How big a file?
Moderators: DataMystic Support, Moderators, DataMystic Support, Moderators, DataMystic Support, Moderators
How big a file?
I have a file that has a 1MM rows (22 columns csv format )daily that needs to be cleaned extensively. How many rows can TP handle on a single cpu workstation or is that even an option. Whats the best way to utilize TP for a job this big.
- DataMystic Support
- Site Admin
- Posts: 2227
- Joined: Mon Jun 30, 2003 12:32 pm
- Location: Melbourne, Australia
- Contact:
Re: How big a file?
TP can handle billions of rows of CSV data. Just point it at the file with a list of filters.
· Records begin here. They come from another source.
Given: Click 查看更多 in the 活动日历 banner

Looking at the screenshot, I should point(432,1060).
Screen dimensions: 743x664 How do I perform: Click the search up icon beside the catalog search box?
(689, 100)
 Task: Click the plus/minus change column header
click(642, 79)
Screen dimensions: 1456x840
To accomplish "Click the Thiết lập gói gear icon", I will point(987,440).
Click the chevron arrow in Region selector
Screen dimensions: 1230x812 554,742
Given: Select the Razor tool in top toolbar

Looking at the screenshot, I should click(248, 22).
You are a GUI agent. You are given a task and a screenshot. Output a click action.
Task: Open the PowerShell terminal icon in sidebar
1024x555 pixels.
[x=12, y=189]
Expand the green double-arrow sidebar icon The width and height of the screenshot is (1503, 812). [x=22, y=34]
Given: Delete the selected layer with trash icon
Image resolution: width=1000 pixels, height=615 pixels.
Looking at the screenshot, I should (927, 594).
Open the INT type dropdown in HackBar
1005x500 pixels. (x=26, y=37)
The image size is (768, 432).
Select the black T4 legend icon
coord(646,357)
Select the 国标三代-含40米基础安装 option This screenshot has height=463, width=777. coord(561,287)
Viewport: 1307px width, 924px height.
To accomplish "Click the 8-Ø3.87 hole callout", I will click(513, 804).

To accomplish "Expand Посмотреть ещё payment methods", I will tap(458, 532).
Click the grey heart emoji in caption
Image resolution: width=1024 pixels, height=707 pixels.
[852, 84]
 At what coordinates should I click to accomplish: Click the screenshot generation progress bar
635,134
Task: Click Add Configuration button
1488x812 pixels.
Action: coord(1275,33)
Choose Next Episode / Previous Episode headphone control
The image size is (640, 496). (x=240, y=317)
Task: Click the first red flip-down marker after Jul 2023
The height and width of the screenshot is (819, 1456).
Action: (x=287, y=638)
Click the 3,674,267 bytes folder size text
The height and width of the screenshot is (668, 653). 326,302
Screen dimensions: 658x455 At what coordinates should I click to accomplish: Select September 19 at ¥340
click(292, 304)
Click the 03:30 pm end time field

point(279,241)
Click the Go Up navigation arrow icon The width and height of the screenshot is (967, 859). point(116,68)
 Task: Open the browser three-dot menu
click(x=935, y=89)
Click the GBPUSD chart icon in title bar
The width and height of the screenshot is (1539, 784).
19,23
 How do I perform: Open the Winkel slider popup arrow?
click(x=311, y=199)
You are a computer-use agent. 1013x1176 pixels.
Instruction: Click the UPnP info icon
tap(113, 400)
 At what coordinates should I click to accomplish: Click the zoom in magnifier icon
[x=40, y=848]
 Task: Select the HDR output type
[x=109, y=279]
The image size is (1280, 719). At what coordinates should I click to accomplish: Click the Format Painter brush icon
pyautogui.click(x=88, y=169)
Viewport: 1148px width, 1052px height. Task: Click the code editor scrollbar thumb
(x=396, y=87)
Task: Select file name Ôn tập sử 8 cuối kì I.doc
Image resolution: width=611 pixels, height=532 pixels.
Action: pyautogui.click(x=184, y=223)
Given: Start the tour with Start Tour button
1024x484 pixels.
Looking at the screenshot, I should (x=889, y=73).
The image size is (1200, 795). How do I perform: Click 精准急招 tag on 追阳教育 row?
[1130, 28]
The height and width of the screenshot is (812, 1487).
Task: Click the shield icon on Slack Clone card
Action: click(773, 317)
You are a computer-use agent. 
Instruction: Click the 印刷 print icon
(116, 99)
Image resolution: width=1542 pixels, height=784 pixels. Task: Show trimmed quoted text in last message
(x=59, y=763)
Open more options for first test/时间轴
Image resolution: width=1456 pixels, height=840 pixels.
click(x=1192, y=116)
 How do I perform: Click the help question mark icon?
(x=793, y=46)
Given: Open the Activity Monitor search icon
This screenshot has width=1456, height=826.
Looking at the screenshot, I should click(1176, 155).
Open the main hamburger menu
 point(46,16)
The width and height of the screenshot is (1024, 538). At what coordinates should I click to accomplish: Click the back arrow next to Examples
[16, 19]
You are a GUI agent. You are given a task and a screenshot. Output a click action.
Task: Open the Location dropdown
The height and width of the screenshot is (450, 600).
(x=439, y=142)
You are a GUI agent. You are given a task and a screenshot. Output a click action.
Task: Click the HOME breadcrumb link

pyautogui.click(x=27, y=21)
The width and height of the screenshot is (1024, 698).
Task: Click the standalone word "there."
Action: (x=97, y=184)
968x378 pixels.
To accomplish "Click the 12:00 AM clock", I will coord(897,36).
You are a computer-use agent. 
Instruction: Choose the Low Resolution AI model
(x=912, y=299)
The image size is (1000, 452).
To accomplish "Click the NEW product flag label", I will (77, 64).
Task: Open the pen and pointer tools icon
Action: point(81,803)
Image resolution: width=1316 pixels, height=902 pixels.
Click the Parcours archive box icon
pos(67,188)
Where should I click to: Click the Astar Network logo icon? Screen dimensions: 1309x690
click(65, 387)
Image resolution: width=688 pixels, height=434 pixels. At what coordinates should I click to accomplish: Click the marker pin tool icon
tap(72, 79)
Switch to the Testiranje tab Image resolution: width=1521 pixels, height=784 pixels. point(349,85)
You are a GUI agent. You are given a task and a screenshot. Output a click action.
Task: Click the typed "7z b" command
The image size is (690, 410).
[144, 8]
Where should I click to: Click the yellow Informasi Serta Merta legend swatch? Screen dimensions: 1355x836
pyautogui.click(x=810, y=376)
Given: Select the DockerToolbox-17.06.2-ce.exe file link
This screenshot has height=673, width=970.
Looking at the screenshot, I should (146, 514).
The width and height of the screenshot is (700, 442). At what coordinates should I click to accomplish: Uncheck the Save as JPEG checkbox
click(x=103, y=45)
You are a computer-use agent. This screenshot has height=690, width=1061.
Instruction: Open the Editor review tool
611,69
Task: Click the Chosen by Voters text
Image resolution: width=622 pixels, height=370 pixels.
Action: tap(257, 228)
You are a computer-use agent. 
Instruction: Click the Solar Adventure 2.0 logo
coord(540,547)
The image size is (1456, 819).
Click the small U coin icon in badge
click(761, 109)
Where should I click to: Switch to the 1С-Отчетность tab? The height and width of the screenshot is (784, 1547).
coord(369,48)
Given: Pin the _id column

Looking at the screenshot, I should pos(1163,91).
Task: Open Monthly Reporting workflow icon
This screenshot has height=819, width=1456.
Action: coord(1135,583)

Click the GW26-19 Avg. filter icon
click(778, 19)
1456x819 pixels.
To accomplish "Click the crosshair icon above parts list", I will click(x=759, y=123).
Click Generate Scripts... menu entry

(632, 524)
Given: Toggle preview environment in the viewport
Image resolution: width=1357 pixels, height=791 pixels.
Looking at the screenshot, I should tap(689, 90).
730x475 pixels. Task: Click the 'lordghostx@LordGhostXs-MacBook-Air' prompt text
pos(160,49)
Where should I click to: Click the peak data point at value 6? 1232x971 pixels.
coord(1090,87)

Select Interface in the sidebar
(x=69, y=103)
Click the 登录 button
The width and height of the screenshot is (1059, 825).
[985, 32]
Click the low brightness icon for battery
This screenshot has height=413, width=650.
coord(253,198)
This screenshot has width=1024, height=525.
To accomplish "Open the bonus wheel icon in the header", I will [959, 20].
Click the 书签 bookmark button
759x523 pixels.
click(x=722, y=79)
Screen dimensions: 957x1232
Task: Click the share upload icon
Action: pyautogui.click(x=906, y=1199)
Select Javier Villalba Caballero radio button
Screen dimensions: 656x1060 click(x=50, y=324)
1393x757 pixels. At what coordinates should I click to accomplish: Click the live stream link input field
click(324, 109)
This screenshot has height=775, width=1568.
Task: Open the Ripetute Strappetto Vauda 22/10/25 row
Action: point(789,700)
What cleansing does it need?
What cleansing does it need?
Re: How big a file?
The usual cleanup some search and replace remove blanks trim leading and trailing etc. The usual TP stuff. From a deployment standpoint and a ETL perspective we would like to load the clean data into a database after TP has processed the file. How might we do that?
- DataMystic Support
- Site Admin
- Posts: 2227
- Joined: Mon Jun 30, 2003 12:32 pm
- Location: Melbourne, Australia
- Contact:
Re: How big a file?
I assume you want to trim blanks on each field in turn rather than with entire lines, so use Filters\Restrict\Delimited fields (CSV, Tab, Pipe, etc) to restrict to each field in turn, and inside this filter add the trim filters.
You will then need to modify the CSV to add Filters\Add\Left margin of
and a Filters\Add\Right margin of
Then add a Filters\Special\Database connection as the last step.
You will then need to modify the CSV to add Filters\Add\Left margin of
Code: Select all
insert into tablename () values (
Code: Select all
);